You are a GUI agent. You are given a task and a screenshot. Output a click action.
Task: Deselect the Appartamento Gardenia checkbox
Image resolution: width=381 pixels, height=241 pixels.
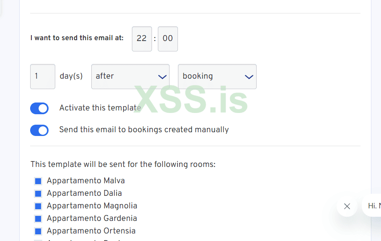pos(38,219)
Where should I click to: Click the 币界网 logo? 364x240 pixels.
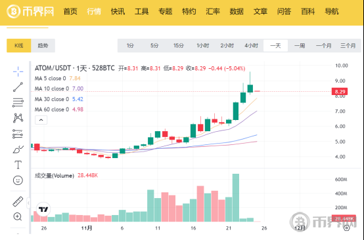pos(30,11)
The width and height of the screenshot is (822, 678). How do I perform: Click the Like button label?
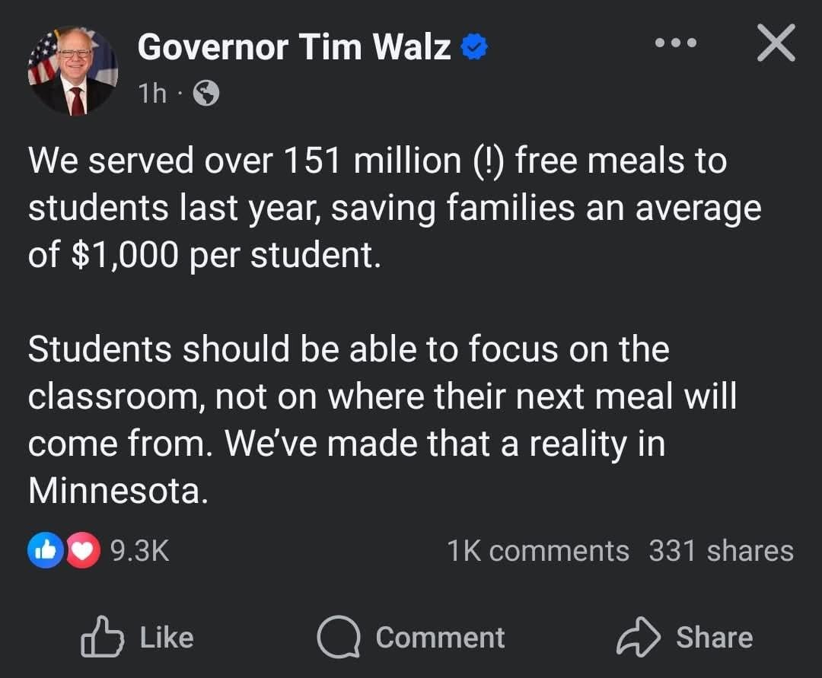[x=167, y=638]
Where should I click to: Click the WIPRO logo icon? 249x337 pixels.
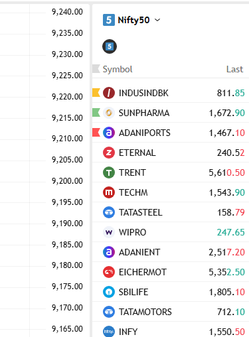click(109, 232)
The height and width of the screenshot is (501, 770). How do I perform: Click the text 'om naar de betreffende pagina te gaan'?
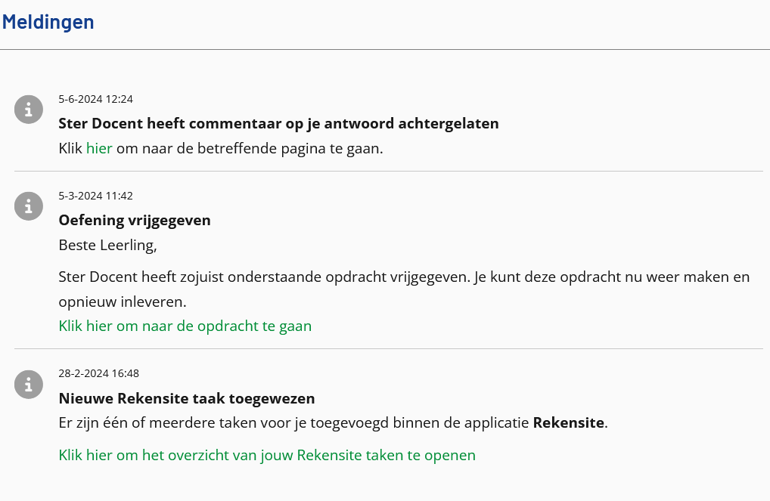[250, 148]
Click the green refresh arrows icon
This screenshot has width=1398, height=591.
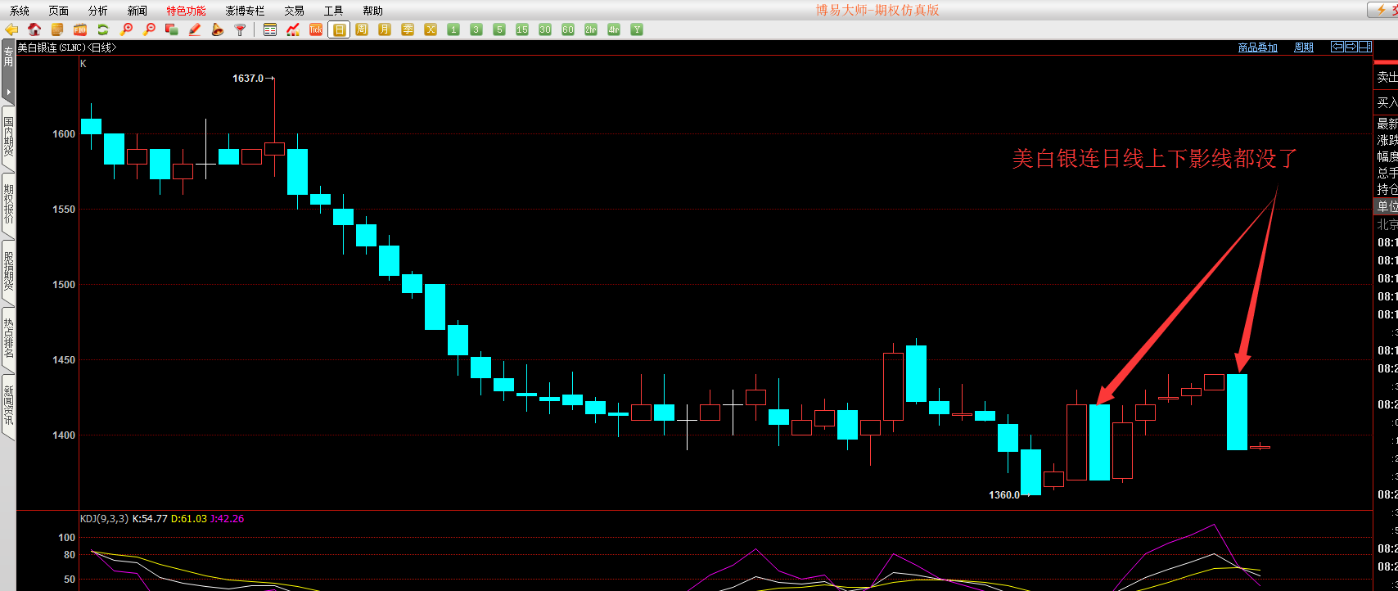click(103, 29)

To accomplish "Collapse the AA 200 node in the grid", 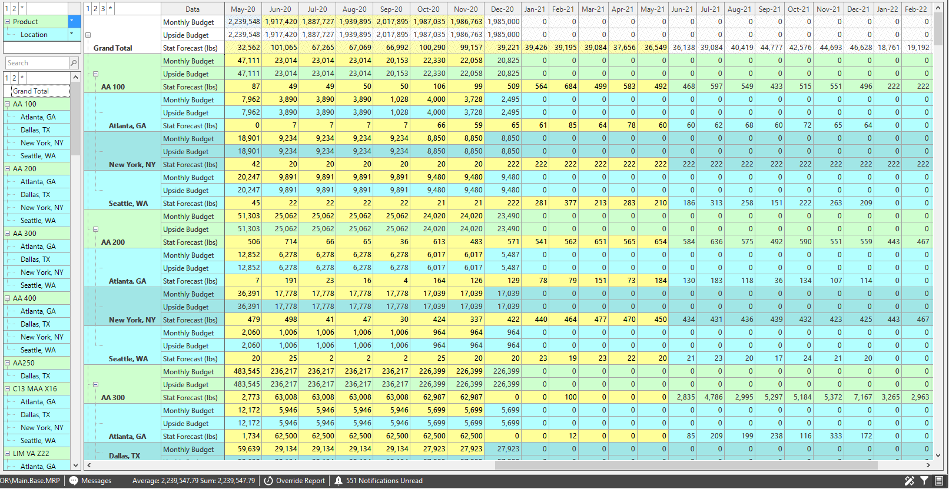I will [x=95, y=229].
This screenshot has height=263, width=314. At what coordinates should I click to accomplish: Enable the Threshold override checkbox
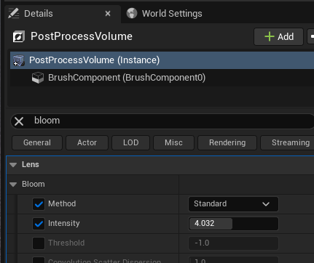pos(39,243)
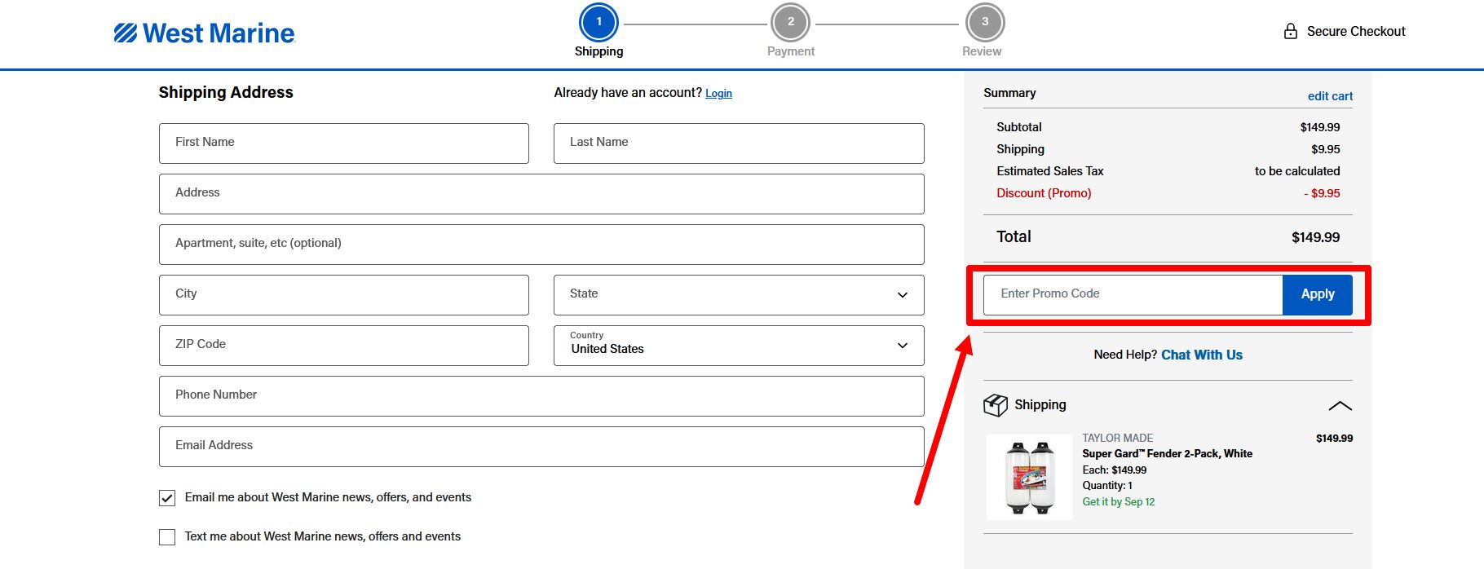This screenshot has width=1484, height=569.
Task: Collapse the Shipping section chevron
Action: click(x=1340, y=406)
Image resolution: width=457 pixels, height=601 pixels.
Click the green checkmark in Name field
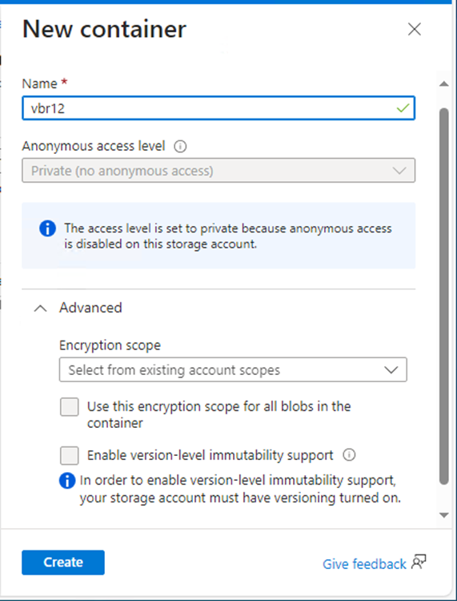(x=403, y=108)
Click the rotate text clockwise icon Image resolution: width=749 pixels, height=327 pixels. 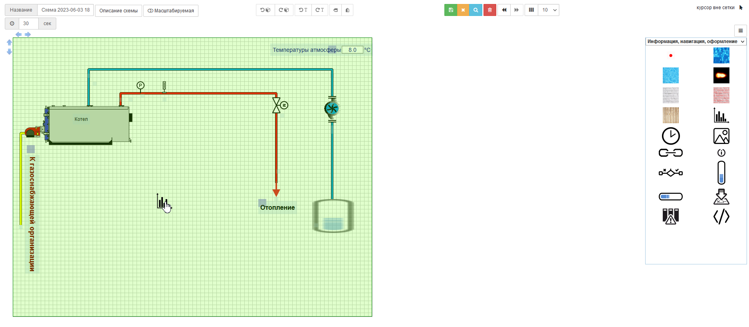319,10
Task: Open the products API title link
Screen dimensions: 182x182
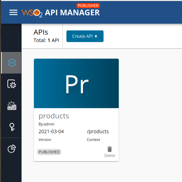Action: [x=54, y=116]
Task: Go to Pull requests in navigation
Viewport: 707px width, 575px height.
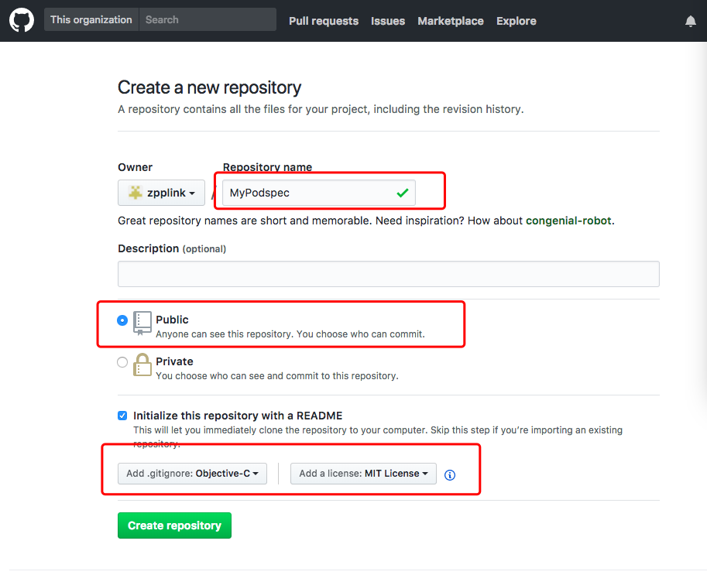Action: pyautogui.click(x=324, y=21)
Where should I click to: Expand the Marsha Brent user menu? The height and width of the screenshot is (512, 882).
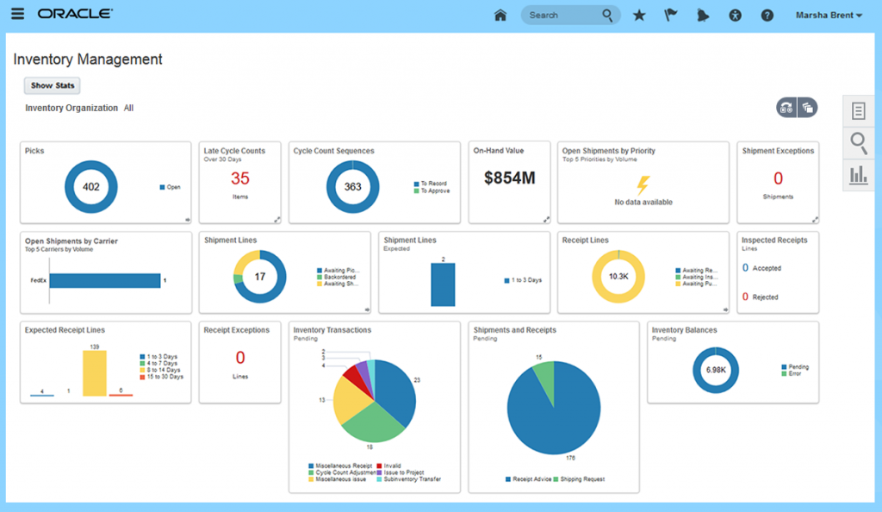828,15
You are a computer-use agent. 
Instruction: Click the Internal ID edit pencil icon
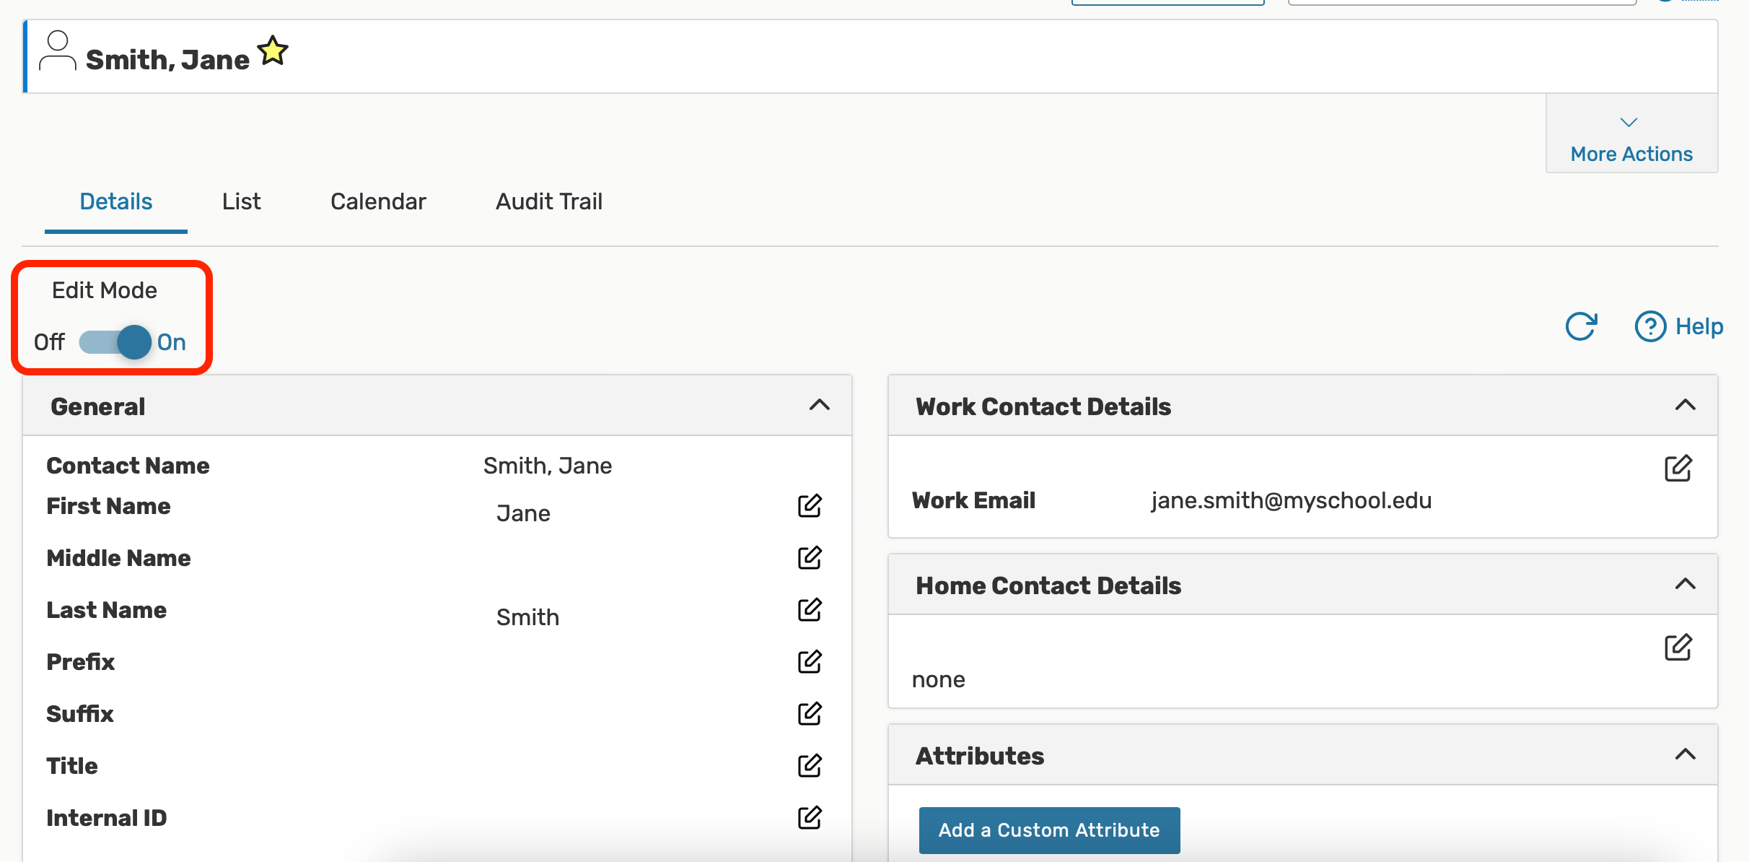click(810, 818)
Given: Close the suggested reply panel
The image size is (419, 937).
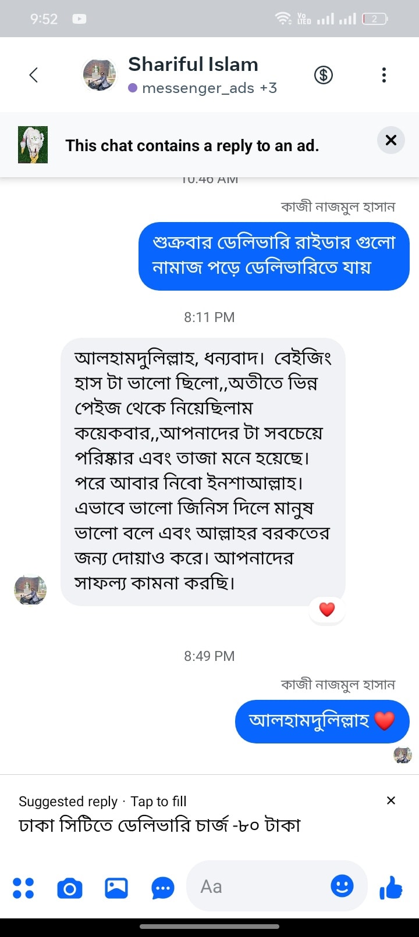Looking at the screenshot, I should pyautogui.click(x=391, y=800).
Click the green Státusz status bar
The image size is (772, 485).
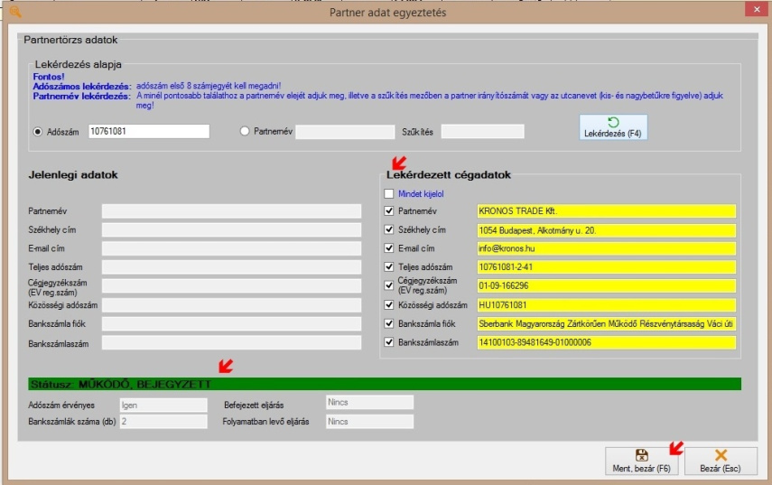383,384
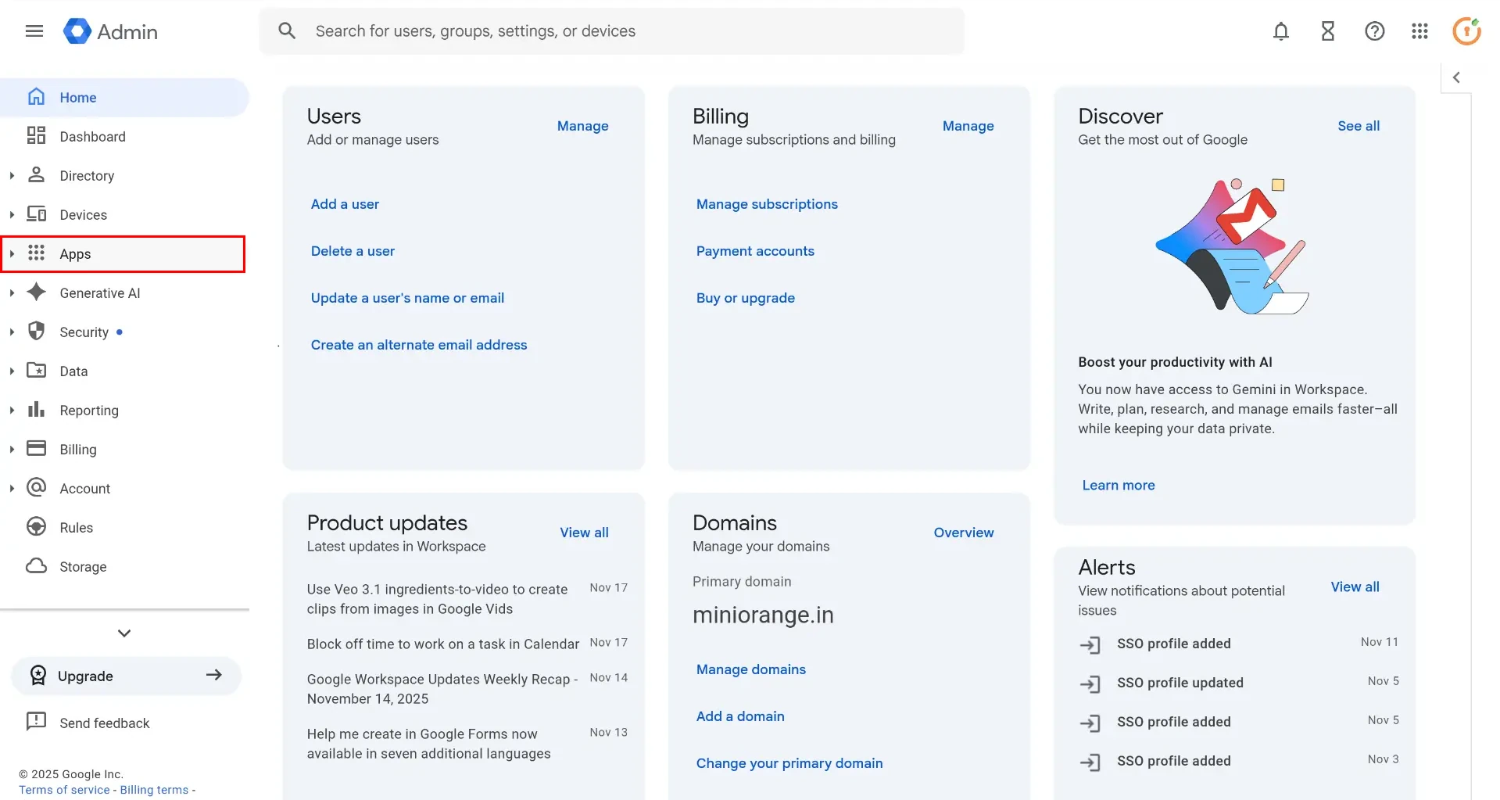The image size is (1500, 800).
Task: Click the Admin console logo
Action: (110, 31)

-- -- --

• [OPDRACHT] Geef alle regels uit het materiaal hierboven terug waarin het woord "checkbox" staat.

• [UITVOER]
Task: Deselect the Appartamento Gardenia checkbox
This screenshot has height=263, width=314. At what coordinates should I click to accomplish: Enable the Threshold override checkbox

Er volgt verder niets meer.